▶ [Stored dataset entries]
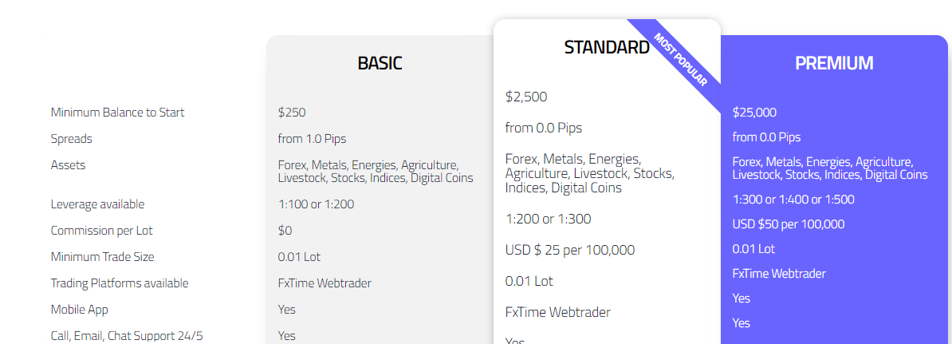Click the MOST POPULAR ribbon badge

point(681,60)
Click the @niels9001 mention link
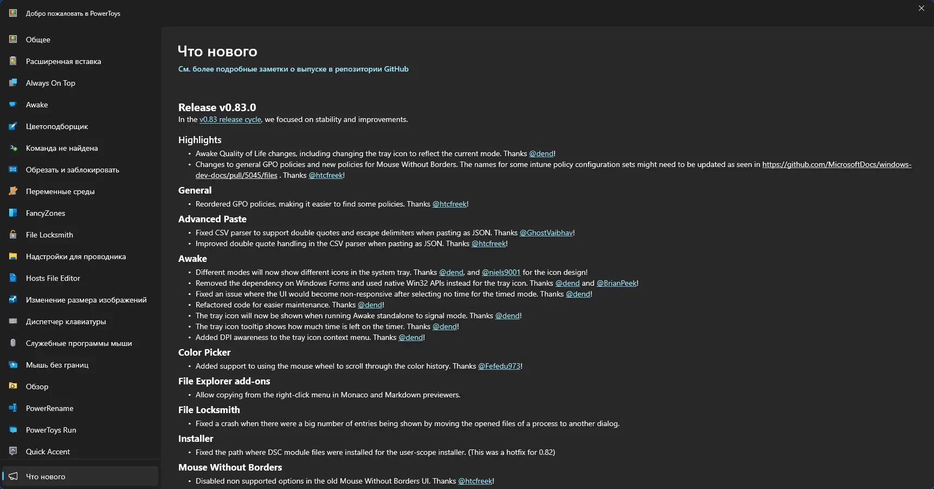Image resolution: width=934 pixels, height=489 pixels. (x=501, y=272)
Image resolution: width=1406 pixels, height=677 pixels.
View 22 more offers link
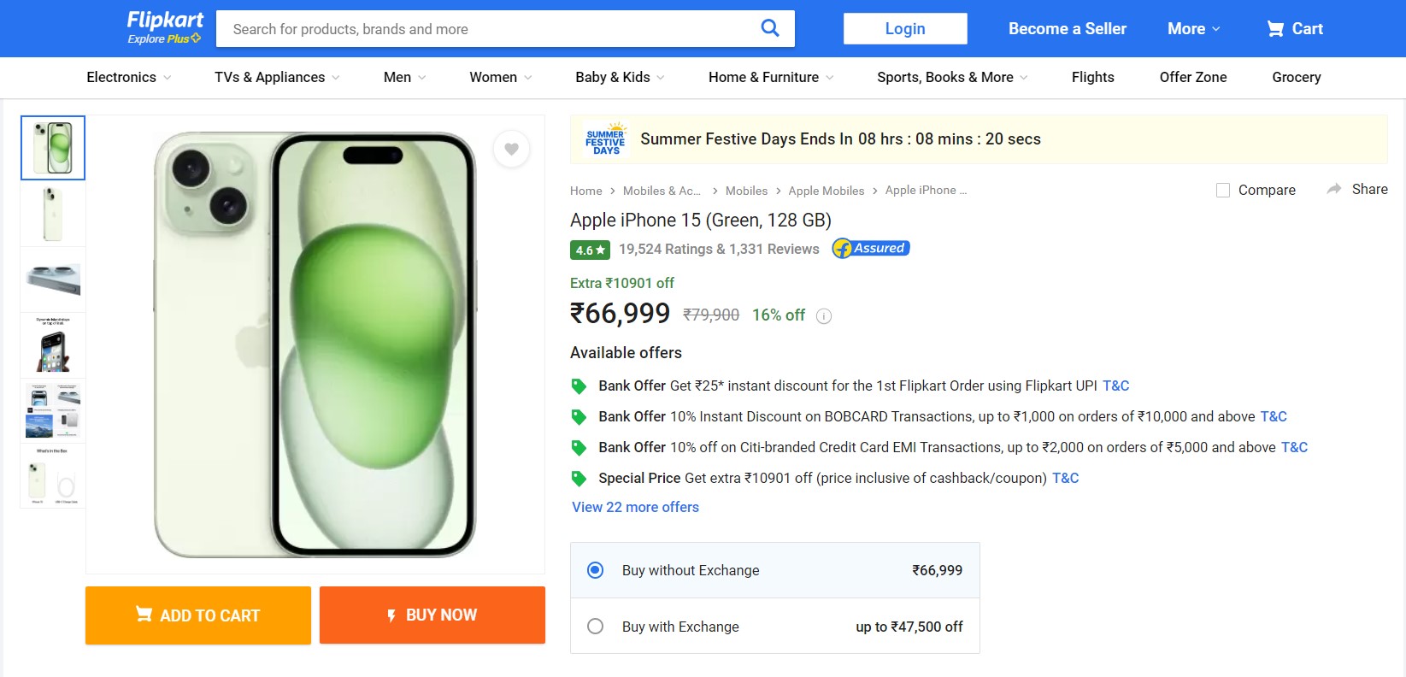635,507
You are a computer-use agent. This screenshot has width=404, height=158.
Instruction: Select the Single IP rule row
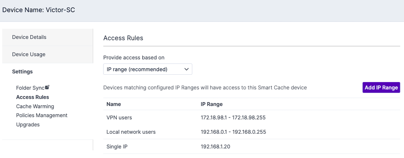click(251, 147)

▶ [WHAT YOU HAVE TO DO]
Reproduce every line of the entries above verbatim, leaving out the pictures.

▶ [TASK RESPONSE]
Click the MOST POPULAR ribbon badge

point(681,60)
Click the @niels9001 mention link
Image resolution: width=934 pixels, height=489 pixels. (x=501, y=272)
Image resolution: width=1406 pixels, height=677 pixels.
View 22 more offers link
635,507
You are a computer-use agent. This screenshot has width=404, height=158.
Instruction: Select the Single IP rule row
click(251, 147)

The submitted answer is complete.